Sunday, March 08, 2009

Stiff person syndrome with ampiphysin antibodies: distinctive feature of a rare disease

Murinson BB, Guarnaccia JB. Neurology 2008; 71: 1955-58.

Principal form of SPS has stiffness of the spine and legs with spasms worse with emotional stress and triggers, and associated with anti GAD antibodies. Variants include less strong association with anti GAD AB, and limited stiff limb syndrome, and a progressive variant with encephalomyelitis, rigidity and myoclonus (PERM).

A distinct form with ampiphysin antibodies is a small subset (11/126 cases) and has the following distinctive features: association with breast cancer (10/11), female exclusively, mean age close to 58, association with other paraneoplastic antibodies and other neurologic disorders including sensory neuronopathy, encephalopathy, and myelopathy. Treatment may involve steroids, plasmapx or cancer treatment rather than IVIG as in anti GAD ab associated disease.

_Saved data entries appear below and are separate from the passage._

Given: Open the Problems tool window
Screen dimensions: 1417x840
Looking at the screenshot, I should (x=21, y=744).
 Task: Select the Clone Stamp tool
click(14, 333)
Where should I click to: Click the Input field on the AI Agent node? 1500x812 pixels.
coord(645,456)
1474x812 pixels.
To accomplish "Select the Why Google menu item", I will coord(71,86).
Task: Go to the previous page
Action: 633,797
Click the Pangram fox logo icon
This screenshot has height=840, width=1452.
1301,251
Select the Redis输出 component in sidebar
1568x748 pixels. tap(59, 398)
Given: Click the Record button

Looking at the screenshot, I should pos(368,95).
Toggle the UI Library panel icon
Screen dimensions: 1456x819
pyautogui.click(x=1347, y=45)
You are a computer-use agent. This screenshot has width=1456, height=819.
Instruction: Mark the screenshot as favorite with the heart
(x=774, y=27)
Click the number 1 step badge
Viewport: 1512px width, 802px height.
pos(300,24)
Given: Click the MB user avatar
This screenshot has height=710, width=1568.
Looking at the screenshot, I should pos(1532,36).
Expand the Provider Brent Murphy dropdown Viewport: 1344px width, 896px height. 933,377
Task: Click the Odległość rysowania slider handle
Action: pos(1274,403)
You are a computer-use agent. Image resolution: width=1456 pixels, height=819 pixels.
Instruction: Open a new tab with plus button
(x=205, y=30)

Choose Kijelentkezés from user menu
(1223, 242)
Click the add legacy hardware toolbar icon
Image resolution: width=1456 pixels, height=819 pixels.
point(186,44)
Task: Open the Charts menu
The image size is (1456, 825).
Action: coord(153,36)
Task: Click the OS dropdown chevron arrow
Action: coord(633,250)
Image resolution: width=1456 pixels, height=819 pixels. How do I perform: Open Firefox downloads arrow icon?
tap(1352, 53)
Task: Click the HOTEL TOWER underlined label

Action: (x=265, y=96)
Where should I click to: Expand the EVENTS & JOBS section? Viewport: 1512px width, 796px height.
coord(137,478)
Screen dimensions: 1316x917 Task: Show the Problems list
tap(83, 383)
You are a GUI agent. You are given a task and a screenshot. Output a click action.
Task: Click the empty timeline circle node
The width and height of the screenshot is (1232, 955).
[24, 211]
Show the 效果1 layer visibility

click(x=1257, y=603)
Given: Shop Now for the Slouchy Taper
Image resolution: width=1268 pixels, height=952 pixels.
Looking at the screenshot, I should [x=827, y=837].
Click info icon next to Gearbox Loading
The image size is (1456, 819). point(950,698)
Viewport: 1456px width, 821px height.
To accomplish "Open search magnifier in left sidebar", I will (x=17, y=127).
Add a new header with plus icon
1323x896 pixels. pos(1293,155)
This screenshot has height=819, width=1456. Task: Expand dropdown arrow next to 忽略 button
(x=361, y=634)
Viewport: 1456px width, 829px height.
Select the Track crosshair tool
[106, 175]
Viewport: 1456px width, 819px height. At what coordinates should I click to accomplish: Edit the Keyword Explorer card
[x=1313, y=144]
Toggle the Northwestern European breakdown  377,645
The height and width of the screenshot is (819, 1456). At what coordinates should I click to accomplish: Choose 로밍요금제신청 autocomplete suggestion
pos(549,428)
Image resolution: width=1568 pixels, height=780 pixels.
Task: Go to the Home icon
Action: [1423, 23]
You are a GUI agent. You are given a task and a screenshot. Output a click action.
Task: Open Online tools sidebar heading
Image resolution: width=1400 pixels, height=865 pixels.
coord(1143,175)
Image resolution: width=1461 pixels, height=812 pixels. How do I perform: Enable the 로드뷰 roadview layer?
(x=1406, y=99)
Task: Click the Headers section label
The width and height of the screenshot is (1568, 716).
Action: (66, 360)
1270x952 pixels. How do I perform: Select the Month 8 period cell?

Clinically, all had stiffness and rigidity, half had pain, NONE had diabetes, EMG was positive for continuous motor activity or consistent with SPS. Nine were responsive to very high dose benzodiazepines (> 50 diazepam), none responsed to IVIG. Arm or neck involvement was specifically cited by referring physician in 80 % of the cases. Some patients responded completely to excision of the tumor.

Lab testing with immunocytochemisty is not sufficient, ELISA or RIA is needed and special labs are needed to test for this antibody.